═══ Belge metni

Bir başkasının duvarını yıkıyorsa hukuk göze ne güzel görünür.
Önce “Kreşleri kapatırız” yazısı gönderdiler. Kendilerinin seçimlerde kreş açma vaatleri, kurdelesini kestikleri kreşler ortaya çıkınca “Kreşleri kastetmedik” dediler. Özel okullara “Belediyelere kreş açtırmayacağız” vaadinde bulundukları görüntüler ortaya çıkınca döndüler dolaştılar bu kez, “Her şeyin başı hukuk” noktasına geldiler. Evet, milli eğitim bakanının muhalefete söylediği “Biz hukuk devletinin prensiplerine göre yaşıyoruz” sözlerini kastediyorum.
Sahi emin misiniz? Hukuk devletinin prensiplerine göre mi yaşıyorsunuz?

══════

Verilen görev:
Kreşler ve hukuk devleti üzerine yukarıdaki yazıyı, son cümlesinden sonra devam ettirin.

═══ Verilen malzeme

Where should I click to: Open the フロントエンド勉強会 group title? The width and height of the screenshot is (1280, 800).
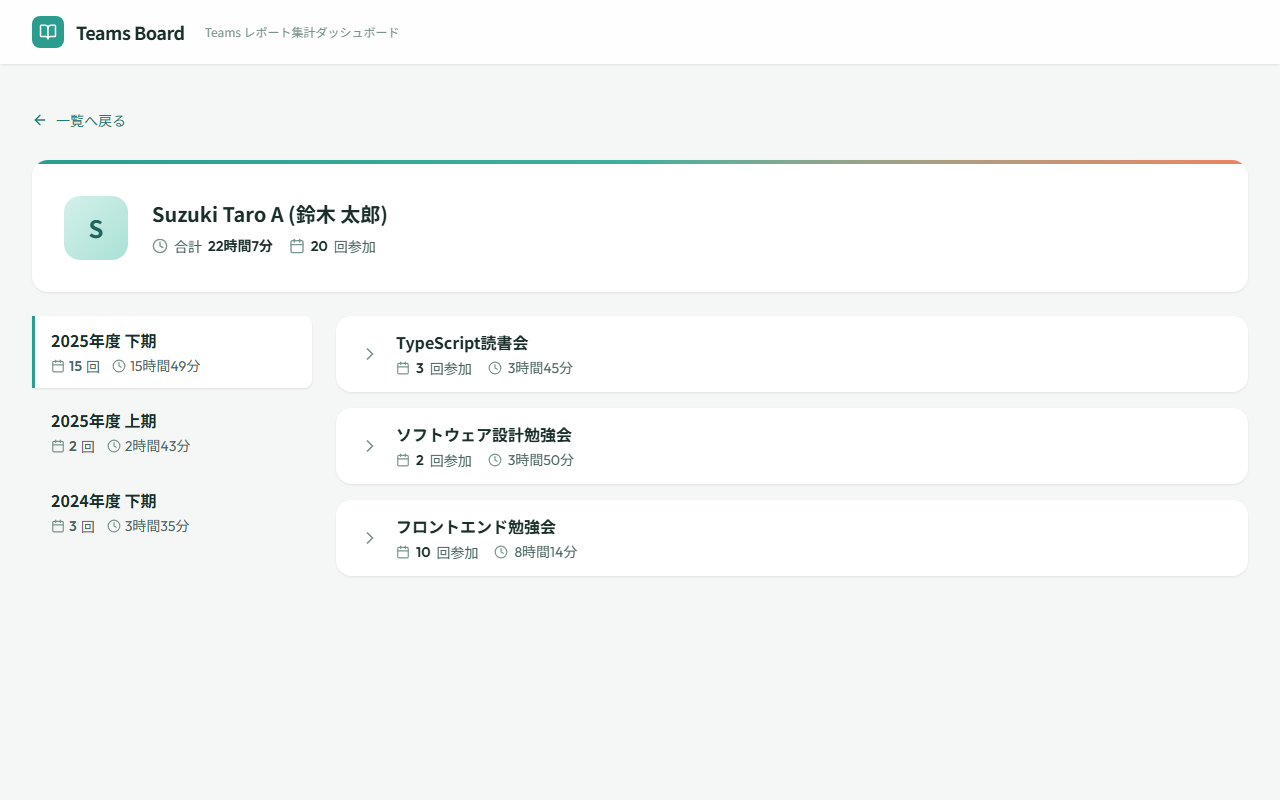(x=475, y=527)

══════

Alıştırma cevabı:
Önümde bir dosya duruyor. Milli eğitimden başlayan mahkemelere taşan bir hikâye. Hayır, bu kez tarafı belediyeler ya da muhalifler değil. Tam tersine, Milli Eğitim Bakanlığı (MEB) çalışanları. Hem de AKP dönemlerinde görev yapmış, AKP’li bakanlarla birlikte çalışmış iktidarla uyumlu beş yönetici.
Biliyorsunuz, Yusuf Tekin’i bir zamanlar rektör yapmak için kişiye özel kanun değişikliği yapılarak kıdemli profesörlük şartı kaldırıldı. Ardından Ankara Yıldırım Beyazıt Üniversitesi rektörü olarak atandı. Kanunlar gerektiğinde onun adına eğilip büküldü ama konumuz bu değil.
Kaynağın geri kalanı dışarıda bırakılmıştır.